The Process of Verification

There are three stages:

1)Examination by Lourdes Medical Bureau.

[Ibid]
"The first occurs when the cured person is examined at the Lourdes Medical Bureau. Established in 1883, the Medical Bureau receives the testimony of the cured person, of the doctor and of those who accompanied the person to Lourdes. After the preliminary examination, the cured person is usually asked to return to Lourdes a year later for another examination. Many cases remain at this first level because of the difficulty of gathering the previous medical reports, a frequent occurrence with individuals who come from underdeveloped areas."

2) Cases passed to International Bureau.

(Ibid.)

"Sufficiently documented cases are passed on to the International Medical Bureau. Established in 1946, this bureau consists of medical doctors, psychiatrists, and experts in specific diseases. The criteria for recognizing a cure at Lourdes are the same as those proposed, in 1743, by the canonist Prospero Lambertini (the future Benedict XIV) regarding the miracle required for the beatification and the canonization of saints. The infirmity must have been serious and considered impossible to cure; no medication or treatment must have been given, which could possibly have caused the change; the cure must be sudden and complete, with no relapse. In a word, the cure must be unexplainable, that is, there is no human or natural factor which could have effected the cure. (The doctors at Lourdes speak only of inexplicable cures, not "miracles.") If, in the opinion of the International Medical Committee, there is no natural explanation for the cure, the case is then referred to the bishop of the diocese in which the individual resides."

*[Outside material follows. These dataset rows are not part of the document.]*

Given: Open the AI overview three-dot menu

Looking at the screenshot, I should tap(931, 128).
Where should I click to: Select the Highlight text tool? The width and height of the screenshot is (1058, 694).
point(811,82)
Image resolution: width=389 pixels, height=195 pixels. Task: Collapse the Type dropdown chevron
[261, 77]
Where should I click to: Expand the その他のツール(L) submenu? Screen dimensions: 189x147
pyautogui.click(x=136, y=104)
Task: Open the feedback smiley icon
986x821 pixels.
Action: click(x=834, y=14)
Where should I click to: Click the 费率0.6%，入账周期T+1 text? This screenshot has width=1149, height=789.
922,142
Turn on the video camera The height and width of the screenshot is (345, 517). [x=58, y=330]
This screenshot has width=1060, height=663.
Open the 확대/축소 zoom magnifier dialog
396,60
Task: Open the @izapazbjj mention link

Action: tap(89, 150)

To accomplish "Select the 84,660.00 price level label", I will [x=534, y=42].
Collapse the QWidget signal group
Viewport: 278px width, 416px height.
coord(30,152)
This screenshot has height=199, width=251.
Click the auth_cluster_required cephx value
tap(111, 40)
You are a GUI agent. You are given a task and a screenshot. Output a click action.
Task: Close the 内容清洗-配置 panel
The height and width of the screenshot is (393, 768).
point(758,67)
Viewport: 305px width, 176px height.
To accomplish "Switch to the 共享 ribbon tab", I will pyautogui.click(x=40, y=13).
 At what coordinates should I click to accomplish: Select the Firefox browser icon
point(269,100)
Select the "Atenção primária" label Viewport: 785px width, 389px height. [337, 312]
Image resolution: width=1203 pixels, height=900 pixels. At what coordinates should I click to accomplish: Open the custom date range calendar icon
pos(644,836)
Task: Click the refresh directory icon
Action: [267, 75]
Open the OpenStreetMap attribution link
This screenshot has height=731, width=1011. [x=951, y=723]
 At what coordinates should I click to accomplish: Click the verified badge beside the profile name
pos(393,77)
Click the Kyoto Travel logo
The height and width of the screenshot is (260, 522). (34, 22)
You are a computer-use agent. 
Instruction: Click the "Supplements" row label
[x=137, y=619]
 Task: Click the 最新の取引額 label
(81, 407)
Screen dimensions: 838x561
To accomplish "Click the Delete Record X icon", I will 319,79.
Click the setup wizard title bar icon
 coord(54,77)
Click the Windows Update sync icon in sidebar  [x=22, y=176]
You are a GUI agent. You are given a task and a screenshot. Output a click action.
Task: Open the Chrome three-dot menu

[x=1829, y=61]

3)Investigation by Diocesan Canonical committee.

(Ibid.)

"At present, the final stage in the process is the investigation by the diocesan canonical committee, appointed by the bishop of the diocese. In the early years of Lourdes, the final judgment appeared to rest with the doctors, so much so, that the second President of the Medical Bureau wrote, in 1892, that "the history of Lourdes has been written entirely by doctors." In the twentieth century, church authorities have assumed a greater role in the discernment process. Although medical science has a role to play in their discernment, science alone cannot be the final arbiter. Since miracles are signs which point to something beyond, they belong to the order of faith. It is the Church's prerogative to recognize these signs of faith. In addition, a miraculous cure is not simply an impersonal intervention of divine power, but a gift to the individual, frequently accompanied by greater faith, charity, peace. For that reason, the canonical examination should also consider the individual's disposition at the time of the cure and religious attitudes which are part of his or her life.

The final word belongs to the bishop of the diocese, who, as did Bishop Dagens, recognizes the miraculous cure "in the name of the Church."

The Lourdes Medical Bureau and the International Bureau hold Symposia and conferences at which medical experts of all kinds present papers on the data of the miracle calims. Both philosophical and medical questions are addressed. The papers of top academic quality and the discussions are very important. There is a very interesting section on the Marian Newletter site about this, it is well worth reading, but we cannot go into that here. I urge the reader to click on that link and consider all that is said. One of the major issues addressed is the meaning of miralces. The Catholic chruch does not regard miracles as proof of the existence of God, rather, it understands them as a message, a sign form God, and the Pope has decalired that miracles are a call to prayer and to seek God. In light of this realization, I present a few examples of hearlings from Lourdes:

A Few examples from Lourdes The Marian Library Newsletter
No. 38 (New Series)
Summer, 1999

udayton.edu

On February 10, 1999, Msgr. Claude Dagens, bishop of Angoulˆme, France, announced that the cure which Mr. Jean-Pierre Bély, a member of the diocese, had experienced at Lourdes twelve years earlier, was truly "a sign of Christ." The bishop said, "In the name of the Church, I recognize and acknowledge in public the authenticity of the cure which Mr. Jean-Pierre Bély experienced at Lourdes on Friday, October 9, 1987. This sudden and complete cure is a personal gift of God for this man and an effective sign of Christ the Savior, which was accomplished through the intercession of Our Lady of Lourdes."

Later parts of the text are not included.